Homem morre após “mata-leão” em instituição de Jundiaí
Um homem de 32 anos morreu após ser contido com um “mata-leão” por um cuidador do Abrigo Casa Santa Marta, no bairro Bom Jardim, em Jundiaí.
Tiago Aparecido da Silva havia retornado ao local após ser desligado da instituição e foi encontrado próximo aos botijões de gás, segurando um isqueiro e ameaçando atear fogo.
Durante a contenção, ele ficou desacordado e não resistiu.
O cuidador responsável pela contenção foi preso em flagrante por homicídio, com o auto lavrado pela delegada Fernanda Monteiro de Souza, do plantão do 1º D.P. de Jundiaí.
Como foi
A Guarda Municipal havia sido acionada mais cedo ao abrigo em razão do comportamento alterado de Tiago, que exigia medicamentos que não podiam ser fornecidos sem autorização médica.
Após receber advertência, ficou mais agressivo.
A Guarda Municipal compareceu ao local e solicitou que ele se retirasse, o que foi atendido naquele momento.
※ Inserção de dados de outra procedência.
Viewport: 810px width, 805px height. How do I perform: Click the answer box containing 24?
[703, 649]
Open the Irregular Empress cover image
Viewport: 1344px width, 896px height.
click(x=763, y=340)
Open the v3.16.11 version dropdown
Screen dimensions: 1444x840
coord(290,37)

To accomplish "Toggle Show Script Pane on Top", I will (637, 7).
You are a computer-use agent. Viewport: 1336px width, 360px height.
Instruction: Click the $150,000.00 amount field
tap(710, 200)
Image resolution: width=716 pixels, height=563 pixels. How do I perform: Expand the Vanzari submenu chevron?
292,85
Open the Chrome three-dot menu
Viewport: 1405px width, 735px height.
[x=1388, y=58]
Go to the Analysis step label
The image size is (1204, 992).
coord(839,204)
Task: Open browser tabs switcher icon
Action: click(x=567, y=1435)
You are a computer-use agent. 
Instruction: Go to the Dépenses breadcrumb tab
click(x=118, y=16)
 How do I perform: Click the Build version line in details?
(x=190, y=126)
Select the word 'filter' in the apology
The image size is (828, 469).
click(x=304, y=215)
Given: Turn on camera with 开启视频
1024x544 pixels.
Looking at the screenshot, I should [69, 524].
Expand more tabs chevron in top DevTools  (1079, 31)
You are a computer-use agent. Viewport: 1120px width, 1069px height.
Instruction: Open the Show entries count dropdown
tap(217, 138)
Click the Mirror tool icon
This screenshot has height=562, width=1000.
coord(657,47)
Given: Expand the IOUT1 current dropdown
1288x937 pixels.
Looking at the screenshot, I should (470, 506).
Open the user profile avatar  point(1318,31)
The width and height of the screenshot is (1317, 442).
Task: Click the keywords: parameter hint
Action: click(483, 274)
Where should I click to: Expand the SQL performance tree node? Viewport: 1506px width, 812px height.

Tiago informou que retornaria no dia seguinte e saiu voluntariamente.
Contudo, ele retornou ao abrigo sem ser percebido e foi encontrado na área da cozinha, nas proximidades dos botijões de gás, com um isqueiro na mão, ameaçando provocar uma explosão.
Diante da ameaça, o cuidador o abordou, aplicando um golpe na região do pescoço — a técnica conhecida como “mata-leão” — e o puxou para afastá-lo do risco.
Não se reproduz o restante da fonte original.